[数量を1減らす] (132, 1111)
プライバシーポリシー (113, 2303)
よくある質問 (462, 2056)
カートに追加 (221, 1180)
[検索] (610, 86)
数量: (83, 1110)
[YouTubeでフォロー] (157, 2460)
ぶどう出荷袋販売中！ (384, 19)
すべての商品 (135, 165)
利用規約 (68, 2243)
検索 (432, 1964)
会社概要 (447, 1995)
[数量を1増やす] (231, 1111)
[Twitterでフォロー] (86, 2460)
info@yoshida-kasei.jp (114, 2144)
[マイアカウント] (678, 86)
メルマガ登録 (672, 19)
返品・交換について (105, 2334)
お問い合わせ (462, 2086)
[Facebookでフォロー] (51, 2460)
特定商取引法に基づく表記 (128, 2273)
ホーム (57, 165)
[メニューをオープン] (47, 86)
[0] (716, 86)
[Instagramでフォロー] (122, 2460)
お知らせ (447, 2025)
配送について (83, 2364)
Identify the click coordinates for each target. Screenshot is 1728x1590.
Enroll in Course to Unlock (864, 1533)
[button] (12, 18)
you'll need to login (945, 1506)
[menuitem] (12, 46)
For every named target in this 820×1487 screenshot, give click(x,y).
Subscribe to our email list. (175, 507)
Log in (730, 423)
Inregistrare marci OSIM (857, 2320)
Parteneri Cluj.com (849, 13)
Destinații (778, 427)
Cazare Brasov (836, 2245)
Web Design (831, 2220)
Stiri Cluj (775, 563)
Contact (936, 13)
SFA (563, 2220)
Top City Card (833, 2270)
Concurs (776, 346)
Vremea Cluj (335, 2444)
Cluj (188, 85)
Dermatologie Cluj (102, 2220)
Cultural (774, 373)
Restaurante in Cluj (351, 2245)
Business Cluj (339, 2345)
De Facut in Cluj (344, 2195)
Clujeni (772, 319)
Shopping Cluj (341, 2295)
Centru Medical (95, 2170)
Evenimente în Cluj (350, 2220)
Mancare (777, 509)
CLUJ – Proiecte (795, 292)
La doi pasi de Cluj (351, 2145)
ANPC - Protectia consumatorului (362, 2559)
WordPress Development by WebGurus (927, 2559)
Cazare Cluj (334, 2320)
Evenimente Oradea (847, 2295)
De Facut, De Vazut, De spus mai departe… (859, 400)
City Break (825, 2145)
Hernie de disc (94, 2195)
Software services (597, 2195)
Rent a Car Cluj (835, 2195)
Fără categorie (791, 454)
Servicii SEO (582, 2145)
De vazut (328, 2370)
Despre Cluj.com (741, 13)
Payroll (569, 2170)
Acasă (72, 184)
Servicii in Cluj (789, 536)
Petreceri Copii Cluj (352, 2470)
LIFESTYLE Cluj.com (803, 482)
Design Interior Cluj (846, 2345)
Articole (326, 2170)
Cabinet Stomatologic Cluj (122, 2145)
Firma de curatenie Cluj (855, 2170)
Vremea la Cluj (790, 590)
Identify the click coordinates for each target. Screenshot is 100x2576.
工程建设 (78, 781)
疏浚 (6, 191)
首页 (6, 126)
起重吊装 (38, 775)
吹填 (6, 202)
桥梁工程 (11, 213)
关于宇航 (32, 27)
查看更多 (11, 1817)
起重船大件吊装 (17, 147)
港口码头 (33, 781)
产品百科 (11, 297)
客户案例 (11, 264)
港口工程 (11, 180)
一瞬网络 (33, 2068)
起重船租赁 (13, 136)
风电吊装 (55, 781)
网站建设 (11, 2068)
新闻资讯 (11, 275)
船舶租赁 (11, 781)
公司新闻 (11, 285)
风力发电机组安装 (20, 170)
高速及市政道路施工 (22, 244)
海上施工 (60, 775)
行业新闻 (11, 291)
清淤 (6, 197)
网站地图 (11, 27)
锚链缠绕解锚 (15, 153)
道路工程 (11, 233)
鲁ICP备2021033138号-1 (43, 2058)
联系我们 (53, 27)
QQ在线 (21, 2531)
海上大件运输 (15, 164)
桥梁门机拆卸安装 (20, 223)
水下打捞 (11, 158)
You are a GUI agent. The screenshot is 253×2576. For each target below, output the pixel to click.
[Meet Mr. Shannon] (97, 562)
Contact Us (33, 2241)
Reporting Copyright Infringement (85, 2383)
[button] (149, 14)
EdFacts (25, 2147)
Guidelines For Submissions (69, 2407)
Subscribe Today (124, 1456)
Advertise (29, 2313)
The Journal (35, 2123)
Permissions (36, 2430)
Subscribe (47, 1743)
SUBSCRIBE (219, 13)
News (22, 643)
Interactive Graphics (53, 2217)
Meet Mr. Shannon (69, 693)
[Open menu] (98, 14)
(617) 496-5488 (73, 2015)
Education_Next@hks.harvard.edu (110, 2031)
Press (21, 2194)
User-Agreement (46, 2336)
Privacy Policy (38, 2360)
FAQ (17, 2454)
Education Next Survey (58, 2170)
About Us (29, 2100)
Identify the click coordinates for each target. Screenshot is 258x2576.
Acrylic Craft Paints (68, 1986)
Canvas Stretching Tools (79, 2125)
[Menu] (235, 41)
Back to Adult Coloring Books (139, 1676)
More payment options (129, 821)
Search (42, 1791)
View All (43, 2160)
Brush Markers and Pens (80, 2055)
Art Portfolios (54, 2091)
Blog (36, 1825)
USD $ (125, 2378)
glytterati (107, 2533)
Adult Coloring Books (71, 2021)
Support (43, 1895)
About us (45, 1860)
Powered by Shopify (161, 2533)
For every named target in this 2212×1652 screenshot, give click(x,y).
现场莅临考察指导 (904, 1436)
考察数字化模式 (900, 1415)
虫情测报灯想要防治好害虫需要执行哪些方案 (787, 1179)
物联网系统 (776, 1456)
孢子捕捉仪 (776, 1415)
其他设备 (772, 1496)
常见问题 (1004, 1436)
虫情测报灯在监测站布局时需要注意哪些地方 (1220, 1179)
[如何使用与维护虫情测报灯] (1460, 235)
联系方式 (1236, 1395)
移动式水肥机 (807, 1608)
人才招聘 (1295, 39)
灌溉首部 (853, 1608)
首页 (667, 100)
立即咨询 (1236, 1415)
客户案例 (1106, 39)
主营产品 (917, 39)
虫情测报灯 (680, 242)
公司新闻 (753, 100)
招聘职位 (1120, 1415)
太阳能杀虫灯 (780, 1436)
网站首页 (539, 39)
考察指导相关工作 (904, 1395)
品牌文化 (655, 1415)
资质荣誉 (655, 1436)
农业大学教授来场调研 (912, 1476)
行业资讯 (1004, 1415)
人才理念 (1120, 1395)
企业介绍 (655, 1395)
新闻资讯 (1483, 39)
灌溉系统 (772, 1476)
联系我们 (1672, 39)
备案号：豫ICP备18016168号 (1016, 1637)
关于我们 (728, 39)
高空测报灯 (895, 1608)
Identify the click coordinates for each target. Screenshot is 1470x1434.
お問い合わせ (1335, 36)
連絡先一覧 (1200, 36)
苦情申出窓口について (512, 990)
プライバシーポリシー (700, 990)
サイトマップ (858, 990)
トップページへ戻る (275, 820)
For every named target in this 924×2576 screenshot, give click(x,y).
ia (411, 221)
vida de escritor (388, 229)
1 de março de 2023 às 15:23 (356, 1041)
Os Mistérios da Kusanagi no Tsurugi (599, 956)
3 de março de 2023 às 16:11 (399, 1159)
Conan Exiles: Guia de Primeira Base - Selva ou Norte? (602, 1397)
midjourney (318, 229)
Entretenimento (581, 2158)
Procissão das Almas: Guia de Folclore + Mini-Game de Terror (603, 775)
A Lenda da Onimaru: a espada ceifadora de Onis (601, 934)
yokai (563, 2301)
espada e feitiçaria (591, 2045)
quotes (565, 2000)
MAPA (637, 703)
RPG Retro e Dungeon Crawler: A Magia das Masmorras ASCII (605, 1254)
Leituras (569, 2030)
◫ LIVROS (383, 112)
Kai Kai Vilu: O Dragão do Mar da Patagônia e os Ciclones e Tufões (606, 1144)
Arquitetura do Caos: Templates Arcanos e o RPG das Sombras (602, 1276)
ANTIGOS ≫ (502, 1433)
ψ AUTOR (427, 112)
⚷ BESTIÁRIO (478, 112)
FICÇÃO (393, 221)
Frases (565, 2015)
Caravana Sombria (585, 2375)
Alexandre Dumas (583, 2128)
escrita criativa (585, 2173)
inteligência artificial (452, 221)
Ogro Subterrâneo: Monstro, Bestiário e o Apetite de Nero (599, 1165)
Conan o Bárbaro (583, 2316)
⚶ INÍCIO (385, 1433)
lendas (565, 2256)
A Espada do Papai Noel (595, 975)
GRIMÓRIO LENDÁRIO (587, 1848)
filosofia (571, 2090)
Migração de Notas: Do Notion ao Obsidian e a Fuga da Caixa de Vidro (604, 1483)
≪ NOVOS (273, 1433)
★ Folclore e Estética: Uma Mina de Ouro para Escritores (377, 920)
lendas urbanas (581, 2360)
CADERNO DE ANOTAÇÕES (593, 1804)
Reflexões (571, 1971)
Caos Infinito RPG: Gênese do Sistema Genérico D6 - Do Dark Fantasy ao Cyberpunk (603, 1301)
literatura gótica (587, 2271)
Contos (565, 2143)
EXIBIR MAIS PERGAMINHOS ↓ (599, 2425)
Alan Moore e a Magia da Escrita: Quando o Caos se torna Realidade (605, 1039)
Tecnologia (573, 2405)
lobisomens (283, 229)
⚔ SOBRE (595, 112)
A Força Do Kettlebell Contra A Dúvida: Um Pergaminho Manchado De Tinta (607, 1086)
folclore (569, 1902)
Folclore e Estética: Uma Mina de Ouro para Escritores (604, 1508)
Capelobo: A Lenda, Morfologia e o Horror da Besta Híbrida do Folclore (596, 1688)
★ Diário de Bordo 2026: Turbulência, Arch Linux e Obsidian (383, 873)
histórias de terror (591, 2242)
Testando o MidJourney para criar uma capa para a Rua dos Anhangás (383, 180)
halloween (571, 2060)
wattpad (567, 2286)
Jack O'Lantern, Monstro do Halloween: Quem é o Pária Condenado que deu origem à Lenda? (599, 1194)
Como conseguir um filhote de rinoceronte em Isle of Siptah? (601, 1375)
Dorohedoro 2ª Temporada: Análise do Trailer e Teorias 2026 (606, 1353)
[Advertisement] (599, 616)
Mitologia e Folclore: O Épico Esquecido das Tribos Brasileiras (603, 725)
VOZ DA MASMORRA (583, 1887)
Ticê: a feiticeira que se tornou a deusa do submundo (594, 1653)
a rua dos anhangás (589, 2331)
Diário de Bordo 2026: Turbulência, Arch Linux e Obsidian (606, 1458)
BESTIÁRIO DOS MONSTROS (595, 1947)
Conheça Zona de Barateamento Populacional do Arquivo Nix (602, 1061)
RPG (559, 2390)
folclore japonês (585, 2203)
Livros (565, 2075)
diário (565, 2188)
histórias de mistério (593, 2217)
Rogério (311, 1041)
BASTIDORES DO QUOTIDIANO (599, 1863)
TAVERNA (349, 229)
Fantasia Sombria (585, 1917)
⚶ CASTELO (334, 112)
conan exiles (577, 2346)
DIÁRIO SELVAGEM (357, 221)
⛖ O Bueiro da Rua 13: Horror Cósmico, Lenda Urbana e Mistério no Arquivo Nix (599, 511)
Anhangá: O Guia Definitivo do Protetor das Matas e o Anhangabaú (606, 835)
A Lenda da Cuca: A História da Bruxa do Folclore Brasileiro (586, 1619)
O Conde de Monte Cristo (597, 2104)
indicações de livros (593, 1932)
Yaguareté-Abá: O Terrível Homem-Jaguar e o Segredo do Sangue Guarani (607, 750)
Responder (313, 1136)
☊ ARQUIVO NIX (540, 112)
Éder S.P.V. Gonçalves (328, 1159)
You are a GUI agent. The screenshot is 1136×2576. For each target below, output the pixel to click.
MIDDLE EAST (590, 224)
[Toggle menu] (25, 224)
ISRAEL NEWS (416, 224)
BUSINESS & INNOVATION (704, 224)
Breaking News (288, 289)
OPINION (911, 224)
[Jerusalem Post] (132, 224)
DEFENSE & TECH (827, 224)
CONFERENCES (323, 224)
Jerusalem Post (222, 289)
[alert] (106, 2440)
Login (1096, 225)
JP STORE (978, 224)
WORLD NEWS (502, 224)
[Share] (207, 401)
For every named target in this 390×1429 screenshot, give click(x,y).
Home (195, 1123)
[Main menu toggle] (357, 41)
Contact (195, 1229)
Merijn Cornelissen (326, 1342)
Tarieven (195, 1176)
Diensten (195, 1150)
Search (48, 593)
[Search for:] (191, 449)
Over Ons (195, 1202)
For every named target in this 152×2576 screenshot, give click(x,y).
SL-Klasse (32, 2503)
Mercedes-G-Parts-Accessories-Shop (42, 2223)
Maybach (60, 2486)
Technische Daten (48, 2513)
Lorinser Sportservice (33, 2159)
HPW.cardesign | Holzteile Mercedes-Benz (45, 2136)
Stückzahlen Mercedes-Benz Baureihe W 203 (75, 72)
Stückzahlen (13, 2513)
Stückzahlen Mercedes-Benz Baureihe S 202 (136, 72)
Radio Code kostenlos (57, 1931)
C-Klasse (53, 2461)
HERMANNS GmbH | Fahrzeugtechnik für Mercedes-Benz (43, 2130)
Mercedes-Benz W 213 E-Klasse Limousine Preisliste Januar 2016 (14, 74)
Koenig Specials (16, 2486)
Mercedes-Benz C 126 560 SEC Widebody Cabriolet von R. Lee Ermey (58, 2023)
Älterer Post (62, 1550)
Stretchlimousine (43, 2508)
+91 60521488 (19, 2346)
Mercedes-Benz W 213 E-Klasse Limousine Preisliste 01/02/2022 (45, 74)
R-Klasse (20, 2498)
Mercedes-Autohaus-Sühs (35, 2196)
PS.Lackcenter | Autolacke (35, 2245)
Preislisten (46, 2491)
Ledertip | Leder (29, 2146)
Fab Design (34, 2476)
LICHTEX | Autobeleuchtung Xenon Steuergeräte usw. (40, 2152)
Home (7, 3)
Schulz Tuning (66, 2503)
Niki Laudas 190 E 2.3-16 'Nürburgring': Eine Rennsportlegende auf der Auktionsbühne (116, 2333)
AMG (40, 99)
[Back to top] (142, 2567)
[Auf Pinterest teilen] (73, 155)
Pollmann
:::
■ What is required
Please copy only the lines between the first line of the entries and the line with "De Facut in Cluj (344, 2195)", keeping those two end lines as well, exactly as written.

■ Solution to the problem
[数量を1減らす] (132, 1111)
プライバシーポリシー (113, 2303)
よくある質問 (462, 2056)
カートに追加 (221, 1180)
[検索] (610, 86)
数量: (83, 1110)
[YouTubeでフォロー] (157, 2460)
ぶどう出荷袋販売中！ (384, 19)
すべての商品 (135, 165)
利用規約 (68, 2243)
検索 (432, 1964)
会社概要 (447, 1995)
[数量を1増やす] (231, 1111)
[Twitterでフォロー] (86, 2460)
info@yoshida-kasei.jp (114, 2144)
[マイアカウント] (678, 86)
メルマガ登録 (672, 19)
返品・交換について (105, 2334)
お問い合わせ (462, 2086)
[Facebookでフォロー] (51, 2460)
特定商取引法に基づく表記 (128, 2273)
ホーム (57, 165)
[メニューをオープン] (47, 86)
[0] (716, 86)
[Instagramでフォロー] (122, 2460)
お知らせ (447, 2025)
配送について (83, 2364)
Identify the click coordinates for each target. Screenshot is 1728x1590.
Enroll in Course to Unlock (864, 1533)
[button] (12, 18)
you'll need to login (945, 1506)
[menuitem] (12, 46)
For every named target in this 820×1487 screenshot, give click(x,y).
Subscribe to our email list. (175, 507)
Log in (730, 423)
Inregistrare marci OSIM (857, 2320)
Parteneri Cluj.com (849, 13)
Destinații (778, 427)
Cazare Brasov (836, 2245)
Web Design (831, 2220)
Stiri Cluj (775, 563)
Contact (936, 13)
SFA (563, 2220)
Top City Card (833, 2270)
Concurs (776, 346)
Vremea Cluj (335, 2444)
Cluj (188, 85)
Dermatologie Cluj (102, 2220)
Cultural (774, 373)
Restaurante in Cluj (351, 2245)
Business Cluj (339, 2345)
De Facut in Cluj (344, 2195)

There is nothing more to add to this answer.